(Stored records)
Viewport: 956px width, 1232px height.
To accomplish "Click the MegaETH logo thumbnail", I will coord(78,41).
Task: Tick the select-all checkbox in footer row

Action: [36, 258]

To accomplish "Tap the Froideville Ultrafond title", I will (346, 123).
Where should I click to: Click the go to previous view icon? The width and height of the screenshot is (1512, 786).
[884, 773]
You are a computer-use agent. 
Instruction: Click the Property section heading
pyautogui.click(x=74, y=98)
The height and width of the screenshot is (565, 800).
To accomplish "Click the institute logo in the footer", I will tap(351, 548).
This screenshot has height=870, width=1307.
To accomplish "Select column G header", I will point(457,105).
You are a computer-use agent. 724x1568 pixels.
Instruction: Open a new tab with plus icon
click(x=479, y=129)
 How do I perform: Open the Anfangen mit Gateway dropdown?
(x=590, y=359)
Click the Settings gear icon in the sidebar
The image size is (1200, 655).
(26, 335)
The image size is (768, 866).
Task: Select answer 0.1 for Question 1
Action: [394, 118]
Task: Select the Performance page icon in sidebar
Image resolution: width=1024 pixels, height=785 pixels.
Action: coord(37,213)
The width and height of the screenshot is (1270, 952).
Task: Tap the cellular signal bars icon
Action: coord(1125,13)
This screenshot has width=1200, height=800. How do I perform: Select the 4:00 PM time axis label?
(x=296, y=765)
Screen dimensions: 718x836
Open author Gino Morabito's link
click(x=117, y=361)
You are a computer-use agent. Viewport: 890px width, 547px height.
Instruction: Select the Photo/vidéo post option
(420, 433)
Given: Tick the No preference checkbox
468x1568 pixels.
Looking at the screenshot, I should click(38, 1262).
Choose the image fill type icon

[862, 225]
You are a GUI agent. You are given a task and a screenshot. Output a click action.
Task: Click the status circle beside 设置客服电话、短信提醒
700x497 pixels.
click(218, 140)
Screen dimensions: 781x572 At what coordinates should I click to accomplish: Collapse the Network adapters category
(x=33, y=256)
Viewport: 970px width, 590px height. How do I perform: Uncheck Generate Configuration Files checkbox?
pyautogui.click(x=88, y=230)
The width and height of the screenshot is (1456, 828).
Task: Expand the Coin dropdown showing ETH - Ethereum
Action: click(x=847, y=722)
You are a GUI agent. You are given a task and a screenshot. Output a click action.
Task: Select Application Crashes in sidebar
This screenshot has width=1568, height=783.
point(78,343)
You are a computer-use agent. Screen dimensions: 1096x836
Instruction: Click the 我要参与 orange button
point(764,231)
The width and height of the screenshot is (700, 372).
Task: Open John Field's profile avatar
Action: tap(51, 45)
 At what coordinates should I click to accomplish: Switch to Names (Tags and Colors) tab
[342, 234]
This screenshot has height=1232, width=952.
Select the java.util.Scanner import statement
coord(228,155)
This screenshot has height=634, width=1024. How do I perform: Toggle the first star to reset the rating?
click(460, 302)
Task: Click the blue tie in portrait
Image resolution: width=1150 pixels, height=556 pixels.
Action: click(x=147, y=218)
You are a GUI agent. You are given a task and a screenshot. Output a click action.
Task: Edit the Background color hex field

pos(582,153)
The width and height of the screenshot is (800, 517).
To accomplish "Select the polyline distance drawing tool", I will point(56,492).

* **About this task**
Using the records above, write out exactly the lines from the one containing "Select the java.util.Scanner import statement" through the last, and add nothing.

* **Result**
Select the java.util.Scanner import statement
coord(228,155)
This screenshot has height=634, width=1024. How do I perform: Toggle the first star to reset the rating?
click(460, 302)
Task: Click the blue tie in portrait
Image resolution: width=1150 pixels, height=556 pixels.
Action: click(x=147, y=218)
You are a GUI agent. You are given a task and a screenshot. Output a click action.
Task: Edit the Background color hex field

pos(582,153)
The width and height of the screenshot is (800, 517).
To accomplish "Select the polyline distance drawing tool", I will point(56,492).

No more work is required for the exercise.